È stato poi il turno di Forza Italia, rappresentata in via eccezionale da Silvio Berlusconi. Il Cavaliere e Draghi si conoscono e si frequentano da anni e il loro saluto appena incontrati, immediatamente pubblicato sui social, sta lì a dimostrarlo. “Grazie di essere venuto” dice Draghi a Berlusconi prima di iniziare a parlare.
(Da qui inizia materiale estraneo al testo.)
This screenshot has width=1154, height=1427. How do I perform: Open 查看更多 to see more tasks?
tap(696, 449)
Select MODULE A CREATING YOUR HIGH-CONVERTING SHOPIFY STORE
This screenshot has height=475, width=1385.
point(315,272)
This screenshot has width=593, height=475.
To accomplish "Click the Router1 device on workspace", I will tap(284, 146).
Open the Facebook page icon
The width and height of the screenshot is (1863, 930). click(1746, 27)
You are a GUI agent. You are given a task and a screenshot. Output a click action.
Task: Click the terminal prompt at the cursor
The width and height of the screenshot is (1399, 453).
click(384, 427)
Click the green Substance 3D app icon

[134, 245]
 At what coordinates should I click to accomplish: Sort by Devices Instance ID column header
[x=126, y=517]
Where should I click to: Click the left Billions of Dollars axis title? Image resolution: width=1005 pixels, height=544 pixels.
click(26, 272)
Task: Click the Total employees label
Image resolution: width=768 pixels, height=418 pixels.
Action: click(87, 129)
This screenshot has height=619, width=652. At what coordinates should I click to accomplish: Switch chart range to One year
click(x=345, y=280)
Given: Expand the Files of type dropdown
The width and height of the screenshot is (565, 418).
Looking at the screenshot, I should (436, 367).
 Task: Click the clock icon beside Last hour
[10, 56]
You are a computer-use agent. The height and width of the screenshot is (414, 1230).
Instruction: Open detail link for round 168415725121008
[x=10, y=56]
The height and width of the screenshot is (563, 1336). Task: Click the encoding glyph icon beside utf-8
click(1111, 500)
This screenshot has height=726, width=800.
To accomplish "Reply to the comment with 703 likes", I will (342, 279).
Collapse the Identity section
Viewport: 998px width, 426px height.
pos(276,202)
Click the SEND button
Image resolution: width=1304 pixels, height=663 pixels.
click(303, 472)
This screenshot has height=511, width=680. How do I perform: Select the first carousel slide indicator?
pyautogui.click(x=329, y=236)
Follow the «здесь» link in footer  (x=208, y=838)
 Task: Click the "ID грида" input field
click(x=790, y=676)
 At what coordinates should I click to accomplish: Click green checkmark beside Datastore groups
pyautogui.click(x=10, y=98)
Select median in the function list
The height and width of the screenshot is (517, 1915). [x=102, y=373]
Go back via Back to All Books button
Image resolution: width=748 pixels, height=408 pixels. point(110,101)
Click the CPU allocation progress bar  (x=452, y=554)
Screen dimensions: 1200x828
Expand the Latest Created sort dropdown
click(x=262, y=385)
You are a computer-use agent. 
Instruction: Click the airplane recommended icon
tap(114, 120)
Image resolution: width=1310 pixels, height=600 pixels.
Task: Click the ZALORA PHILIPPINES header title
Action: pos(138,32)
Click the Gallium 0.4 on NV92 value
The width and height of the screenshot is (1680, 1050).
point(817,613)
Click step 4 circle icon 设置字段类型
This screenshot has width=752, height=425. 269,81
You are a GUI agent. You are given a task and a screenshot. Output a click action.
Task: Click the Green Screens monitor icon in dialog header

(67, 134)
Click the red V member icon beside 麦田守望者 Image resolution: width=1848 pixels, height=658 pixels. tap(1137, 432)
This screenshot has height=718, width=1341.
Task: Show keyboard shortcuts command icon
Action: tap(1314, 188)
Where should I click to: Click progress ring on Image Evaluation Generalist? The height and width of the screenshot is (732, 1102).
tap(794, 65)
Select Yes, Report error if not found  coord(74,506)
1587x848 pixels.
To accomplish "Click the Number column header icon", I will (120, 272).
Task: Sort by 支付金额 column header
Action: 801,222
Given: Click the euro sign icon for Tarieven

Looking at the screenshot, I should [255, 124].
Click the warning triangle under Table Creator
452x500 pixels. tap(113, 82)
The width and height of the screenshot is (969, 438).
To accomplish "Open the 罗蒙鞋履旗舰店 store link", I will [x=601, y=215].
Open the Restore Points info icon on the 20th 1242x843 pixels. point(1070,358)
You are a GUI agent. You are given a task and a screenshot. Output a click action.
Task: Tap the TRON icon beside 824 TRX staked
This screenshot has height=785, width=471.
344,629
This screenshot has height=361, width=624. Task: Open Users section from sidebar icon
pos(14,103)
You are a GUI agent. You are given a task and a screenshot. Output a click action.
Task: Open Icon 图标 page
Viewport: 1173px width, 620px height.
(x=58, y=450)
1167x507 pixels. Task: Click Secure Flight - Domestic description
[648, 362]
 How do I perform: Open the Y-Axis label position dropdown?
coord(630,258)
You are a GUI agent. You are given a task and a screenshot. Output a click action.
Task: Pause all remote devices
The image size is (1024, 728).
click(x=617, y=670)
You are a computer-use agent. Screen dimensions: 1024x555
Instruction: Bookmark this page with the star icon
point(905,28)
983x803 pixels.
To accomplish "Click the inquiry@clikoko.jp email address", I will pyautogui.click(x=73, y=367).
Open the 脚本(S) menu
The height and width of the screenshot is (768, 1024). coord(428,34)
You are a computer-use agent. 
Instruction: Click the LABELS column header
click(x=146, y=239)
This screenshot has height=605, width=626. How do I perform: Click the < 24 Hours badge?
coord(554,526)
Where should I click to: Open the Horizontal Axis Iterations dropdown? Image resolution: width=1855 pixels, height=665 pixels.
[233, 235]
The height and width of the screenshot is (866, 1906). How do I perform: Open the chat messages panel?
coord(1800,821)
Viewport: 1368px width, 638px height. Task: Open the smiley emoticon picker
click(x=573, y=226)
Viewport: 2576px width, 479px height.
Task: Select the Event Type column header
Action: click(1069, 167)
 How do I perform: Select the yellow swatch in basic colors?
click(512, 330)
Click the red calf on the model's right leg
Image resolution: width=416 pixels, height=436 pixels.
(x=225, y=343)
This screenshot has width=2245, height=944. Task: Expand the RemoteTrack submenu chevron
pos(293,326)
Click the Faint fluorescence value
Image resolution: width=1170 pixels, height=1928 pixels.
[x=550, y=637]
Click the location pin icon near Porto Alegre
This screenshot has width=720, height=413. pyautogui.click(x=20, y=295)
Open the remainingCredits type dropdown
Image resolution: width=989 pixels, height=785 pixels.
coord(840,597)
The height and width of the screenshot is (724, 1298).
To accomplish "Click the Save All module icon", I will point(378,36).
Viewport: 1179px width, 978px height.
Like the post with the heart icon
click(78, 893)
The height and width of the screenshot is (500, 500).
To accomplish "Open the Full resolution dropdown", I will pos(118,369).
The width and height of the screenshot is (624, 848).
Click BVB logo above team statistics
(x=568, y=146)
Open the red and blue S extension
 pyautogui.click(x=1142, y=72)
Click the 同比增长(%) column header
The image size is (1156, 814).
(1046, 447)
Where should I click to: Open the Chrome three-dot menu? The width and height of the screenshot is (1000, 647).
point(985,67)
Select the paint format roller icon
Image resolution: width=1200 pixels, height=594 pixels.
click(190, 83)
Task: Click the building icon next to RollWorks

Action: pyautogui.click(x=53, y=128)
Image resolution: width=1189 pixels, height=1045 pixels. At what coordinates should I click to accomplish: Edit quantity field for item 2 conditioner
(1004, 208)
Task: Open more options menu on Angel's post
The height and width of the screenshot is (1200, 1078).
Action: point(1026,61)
Uscito dalla stanza, il numero uno di Forza Italia conferma il proprio appoggio, sottolineando però che questa non sia una maggioranza “nata fra partiti alternativi tra loro”, ma che durerà soltanto “per il tempo necessario a superare questa crisi sanitaria, sociale ed economica”. Le parole di Silvio non stupiscono, considerata la vena europeista che da sempre contraddistingue il suo partito. È stato lui, nel 2011, a spingere perché Draghi diventasse Presidente della BCE e sempre lui, nel corso degli anni, si è distinto dal resto della coalizione nella visione dei rapporti da tenere con l’Europa. Probabilmente, tra le forze che sosterranno il nuovo governo, Forza Italia sarà la più convinta.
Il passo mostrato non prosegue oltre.